Task prompt — Your task is to copy every line of the records below that contains "computer".

----------

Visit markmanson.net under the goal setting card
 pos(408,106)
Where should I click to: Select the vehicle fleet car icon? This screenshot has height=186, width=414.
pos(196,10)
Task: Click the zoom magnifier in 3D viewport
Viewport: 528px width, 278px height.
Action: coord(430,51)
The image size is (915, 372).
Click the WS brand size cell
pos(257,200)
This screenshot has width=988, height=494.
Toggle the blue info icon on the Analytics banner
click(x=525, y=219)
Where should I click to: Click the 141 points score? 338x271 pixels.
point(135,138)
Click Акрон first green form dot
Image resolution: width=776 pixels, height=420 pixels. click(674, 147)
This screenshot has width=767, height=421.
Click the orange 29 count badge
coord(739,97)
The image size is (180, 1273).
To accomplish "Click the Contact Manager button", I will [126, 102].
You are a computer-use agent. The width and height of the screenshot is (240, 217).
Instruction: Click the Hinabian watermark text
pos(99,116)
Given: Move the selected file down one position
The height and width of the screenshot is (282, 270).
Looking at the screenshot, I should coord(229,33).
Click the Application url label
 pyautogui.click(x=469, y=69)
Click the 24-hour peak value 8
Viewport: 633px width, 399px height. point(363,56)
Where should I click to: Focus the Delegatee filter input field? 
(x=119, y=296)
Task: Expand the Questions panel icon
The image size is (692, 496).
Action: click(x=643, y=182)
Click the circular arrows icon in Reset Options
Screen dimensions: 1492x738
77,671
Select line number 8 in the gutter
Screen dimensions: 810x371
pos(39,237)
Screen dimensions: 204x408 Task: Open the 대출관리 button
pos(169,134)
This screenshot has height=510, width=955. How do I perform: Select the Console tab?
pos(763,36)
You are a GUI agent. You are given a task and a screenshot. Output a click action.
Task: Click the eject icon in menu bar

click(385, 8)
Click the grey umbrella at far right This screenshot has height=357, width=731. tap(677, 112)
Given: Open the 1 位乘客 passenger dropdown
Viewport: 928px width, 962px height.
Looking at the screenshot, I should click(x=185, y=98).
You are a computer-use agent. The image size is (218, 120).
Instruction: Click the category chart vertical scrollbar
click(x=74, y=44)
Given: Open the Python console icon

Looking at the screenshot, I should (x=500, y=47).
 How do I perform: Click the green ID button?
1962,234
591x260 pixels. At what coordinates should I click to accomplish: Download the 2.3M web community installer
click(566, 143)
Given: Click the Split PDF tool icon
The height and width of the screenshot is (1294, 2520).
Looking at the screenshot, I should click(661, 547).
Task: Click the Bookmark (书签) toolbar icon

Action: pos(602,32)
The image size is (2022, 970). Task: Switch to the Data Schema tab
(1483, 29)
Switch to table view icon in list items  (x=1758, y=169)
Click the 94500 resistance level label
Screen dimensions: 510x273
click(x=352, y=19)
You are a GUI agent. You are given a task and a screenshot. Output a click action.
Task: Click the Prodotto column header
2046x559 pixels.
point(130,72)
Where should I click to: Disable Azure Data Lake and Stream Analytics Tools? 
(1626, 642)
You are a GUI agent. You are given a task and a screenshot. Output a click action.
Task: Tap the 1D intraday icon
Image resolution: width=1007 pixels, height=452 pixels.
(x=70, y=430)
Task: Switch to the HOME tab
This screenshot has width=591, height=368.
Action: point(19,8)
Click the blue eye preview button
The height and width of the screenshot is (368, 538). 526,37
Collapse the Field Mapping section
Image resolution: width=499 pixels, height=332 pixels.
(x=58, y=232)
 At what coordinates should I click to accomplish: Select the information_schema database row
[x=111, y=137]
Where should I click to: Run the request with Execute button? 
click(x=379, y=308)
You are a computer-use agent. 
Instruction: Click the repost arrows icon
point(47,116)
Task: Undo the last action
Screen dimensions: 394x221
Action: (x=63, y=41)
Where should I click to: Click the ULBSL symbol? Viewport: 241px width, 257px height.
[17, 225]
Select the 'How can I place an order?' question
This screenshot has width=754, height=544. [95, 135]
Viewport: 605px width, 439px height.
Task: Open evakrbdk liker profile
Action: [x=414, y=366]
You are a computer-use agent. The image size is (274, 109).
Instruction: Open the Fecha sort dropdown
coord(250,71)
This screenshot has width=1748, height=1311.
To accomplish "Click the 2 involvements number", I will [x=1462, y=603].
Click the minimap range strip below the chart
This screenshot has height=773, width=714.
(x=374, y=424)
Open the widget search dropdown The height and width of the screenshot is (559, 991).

----------

Result —
You are a computer-use agent. The width and height of the screenshot is (240, 217).
You are a computer-use agent. The image size is (218, 120).
You are a computer-use agent. 
You are a computer-use agent. The image size is (274, 109).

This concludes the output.